Aim of the task
Only an exact repeat of the listing, without its images, counts as the answer.

Dataset excerpts
----------

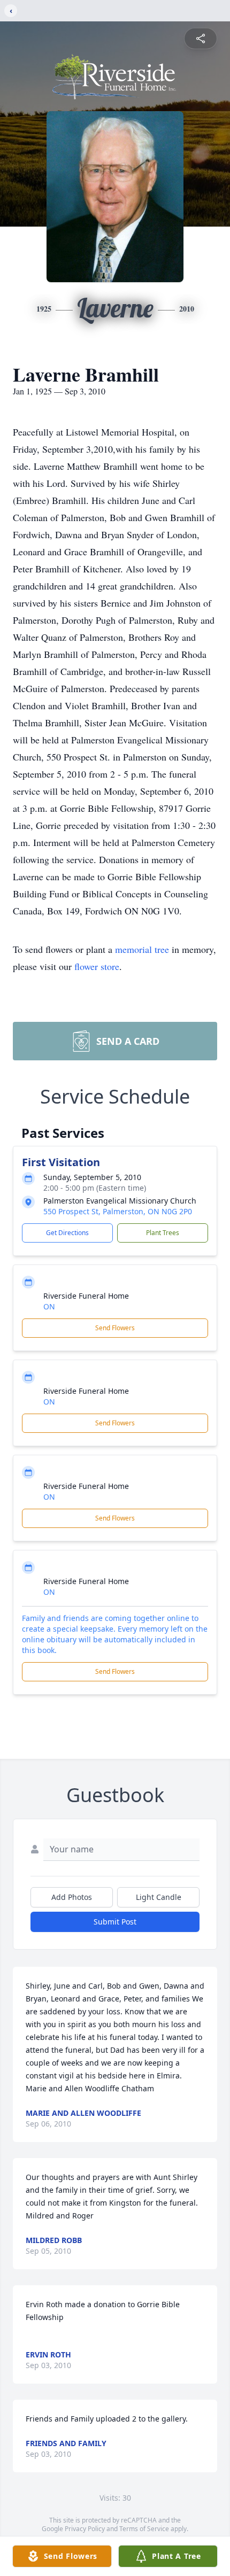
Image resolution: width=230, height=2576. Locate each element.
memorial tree (142, 949)
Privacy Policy (85, 2528)
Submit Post (115, 1922)
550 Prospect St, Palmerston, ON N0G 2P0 (117, 1211)
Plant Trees (162, 1232)
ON (49, 1306)
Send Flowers (115, 1327)
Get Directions (67, 1232)
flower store (96, 966)
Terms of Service (144, 2528)
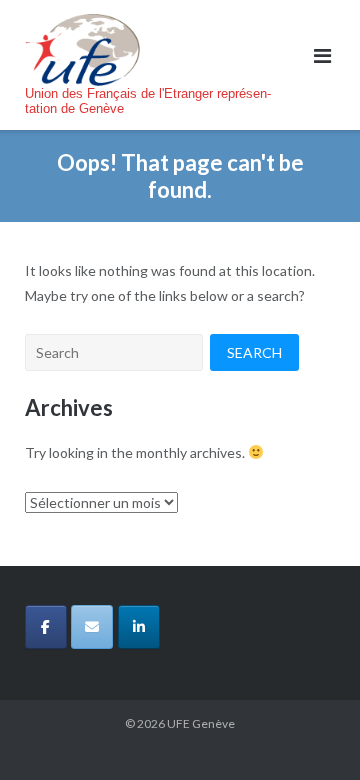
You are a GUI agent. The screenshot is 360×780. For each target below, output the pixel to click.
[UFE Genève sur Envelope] (92, 627)
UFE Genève (201, 723)
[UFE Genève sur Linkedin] (139, 627)
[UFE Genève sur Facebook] (46, 627)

----------

Answer to this problem
Image resolution: width=230, height=2576. Locate each element.
memorial tree (142, 949)
Privacy Policy (85, 2528)
Submit Post (115, 1922)
550 Prospect St, Palmerston, ON N0G 2P0 (117, 1211)
Plant Trees (162, 1232)
ON (49, 1306)
Send Flowers (115, 1327)
Get Directions (67, 1232)
flower store (96, 966)
Terms of Service (144, 2528)
You are a GUI agent. The screenshot is 360×780. For each target below, output the pixel to click.
[UFE Genève sur Envelope] (92, 627)
UFE Genève (201, 723)
[UFE Genève sur Linkedin] (139, 627)
[UFE Genève sur Facebook] (46, 627)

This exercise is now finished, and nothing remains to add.